Problem details
Write out, word for word, the stretch of the material below from the line containing "Given: Open the 收费方式 dropdown" through the line containing "Looking at the screenshot, I should [x=531, y=130].", including both of those lines.

Dataset excerpts

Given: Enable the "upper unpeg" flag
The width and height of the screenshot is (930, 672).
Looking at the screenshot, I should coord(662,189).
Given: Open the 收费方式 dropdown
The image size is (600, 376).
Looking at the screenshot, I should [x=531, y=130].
---
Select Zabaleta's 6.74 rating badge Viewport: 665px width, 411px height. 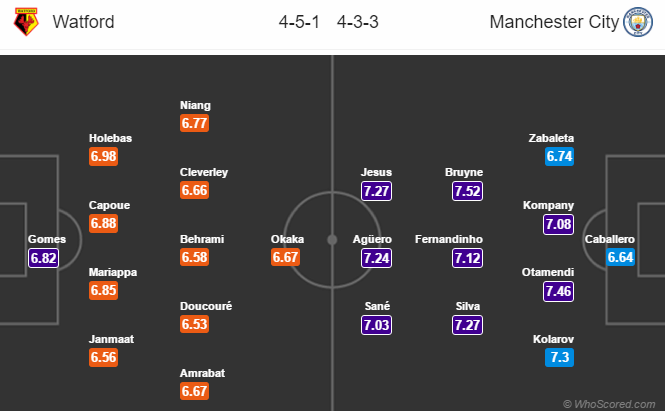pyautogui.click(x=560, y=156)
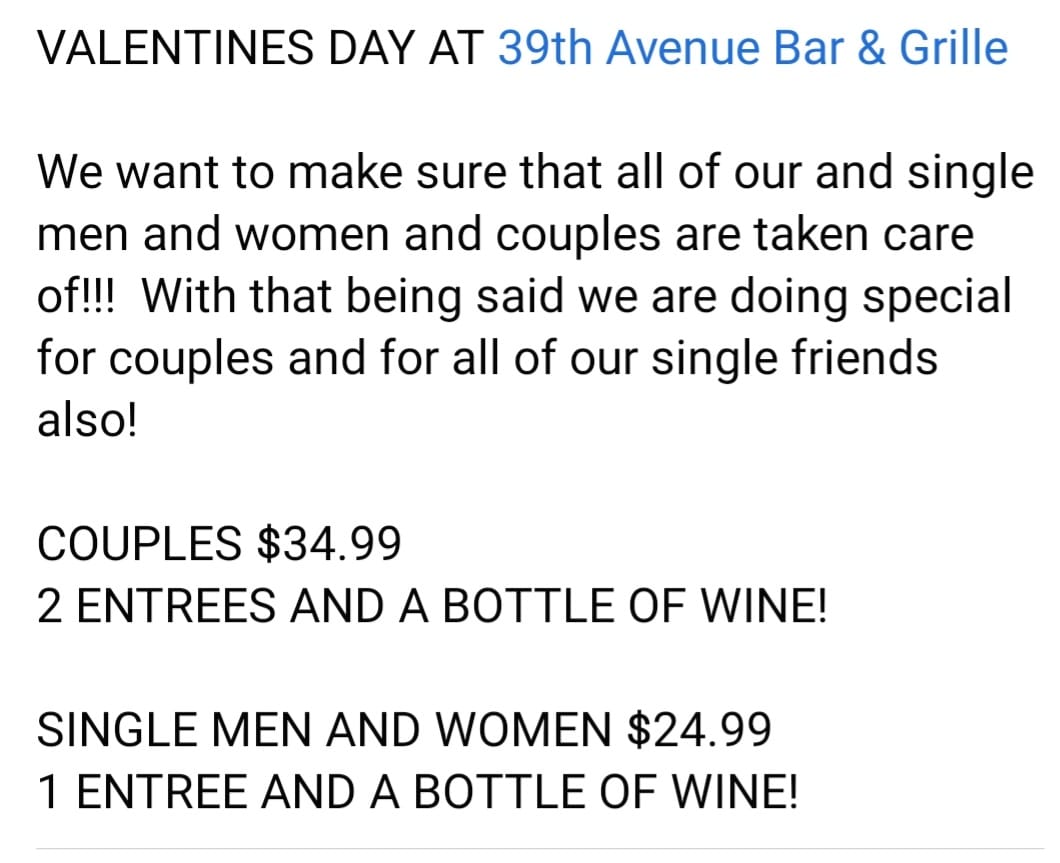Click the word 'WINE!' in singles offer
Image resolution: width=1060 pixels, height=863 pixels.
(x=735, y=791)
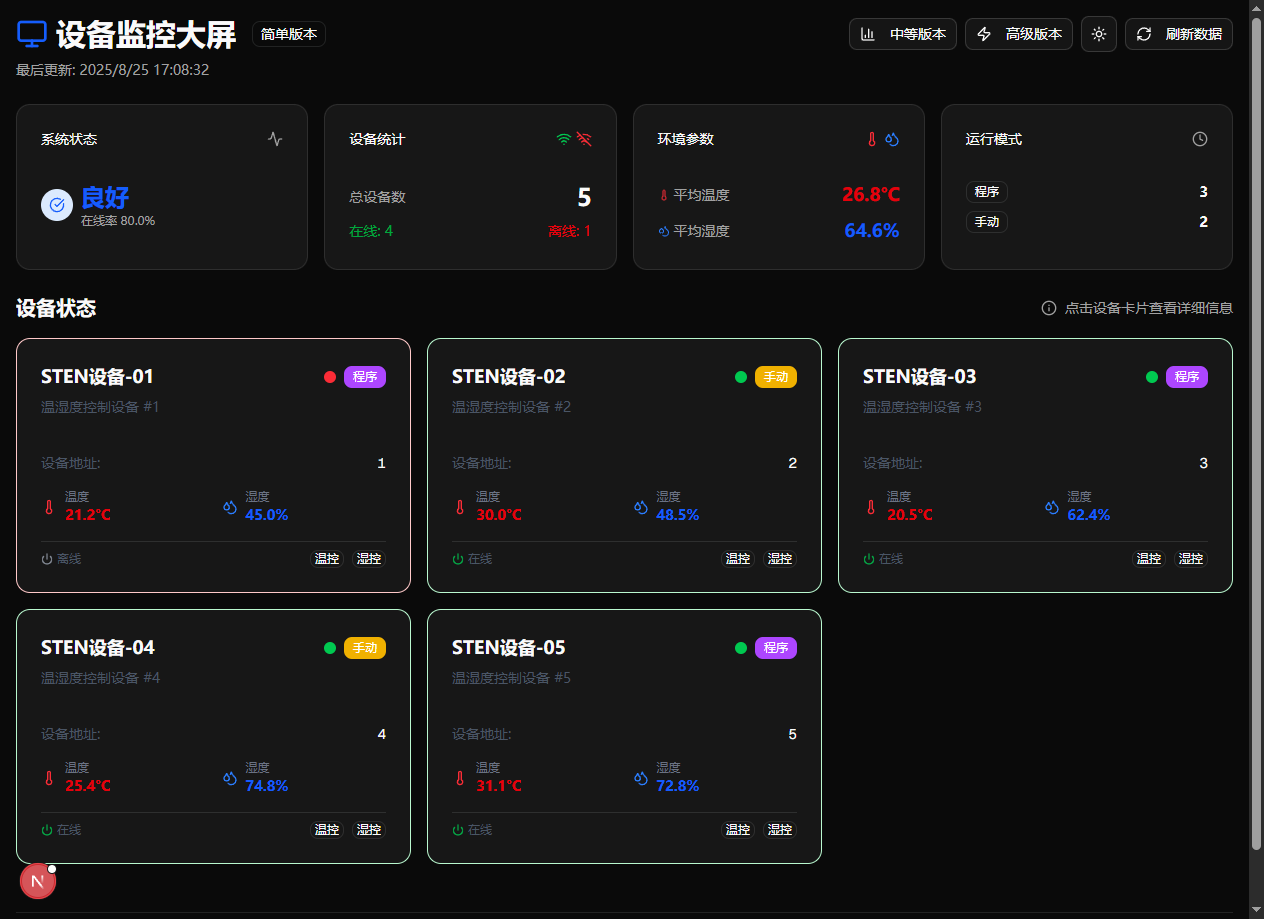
--
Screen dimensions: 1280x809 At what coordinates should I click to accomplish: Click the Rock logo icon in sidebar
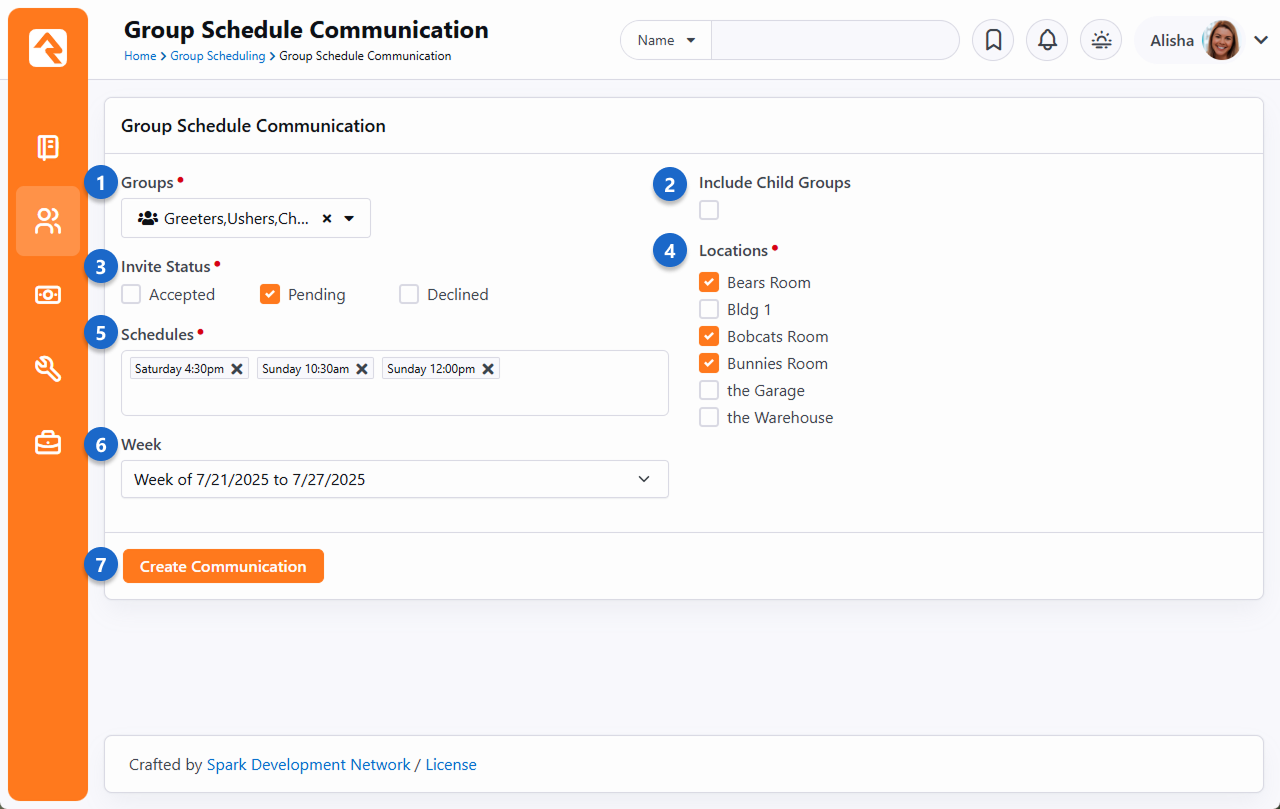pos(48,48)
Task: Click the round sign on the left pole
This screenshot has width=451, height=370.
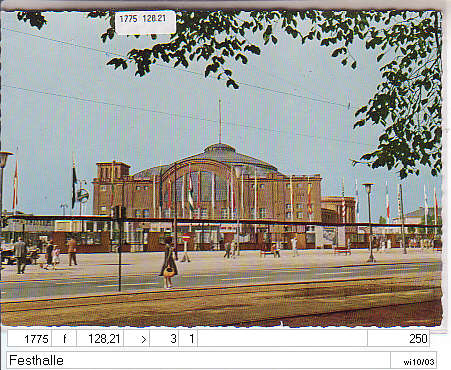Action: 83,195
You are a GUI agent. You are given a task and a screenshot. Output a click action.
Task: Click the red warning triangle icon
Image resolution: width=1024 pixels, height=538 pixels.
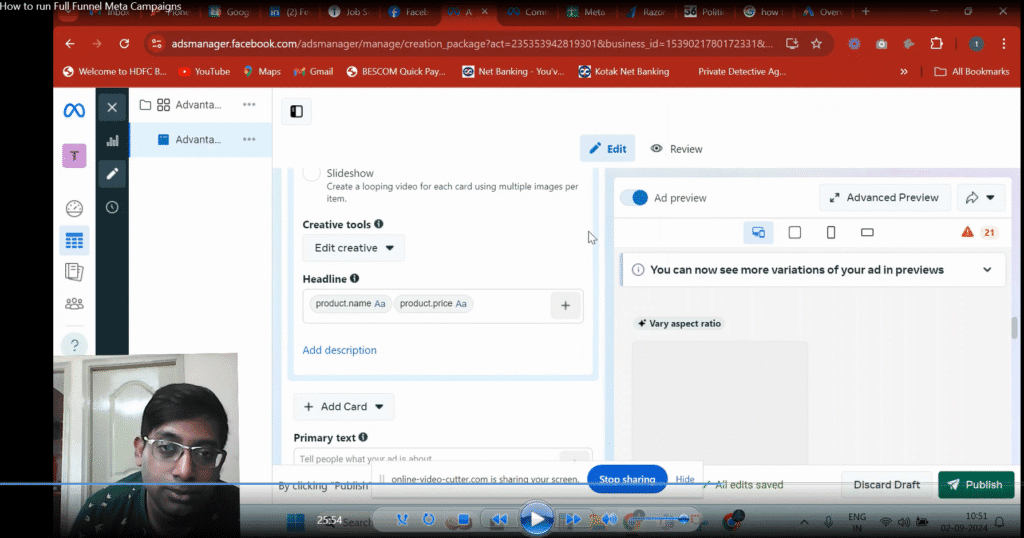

Exercise output
Given: Open the 收费方式 dropdown
The image size is (600, 376).
Looking at the screenshot, I should [x=531, y=130].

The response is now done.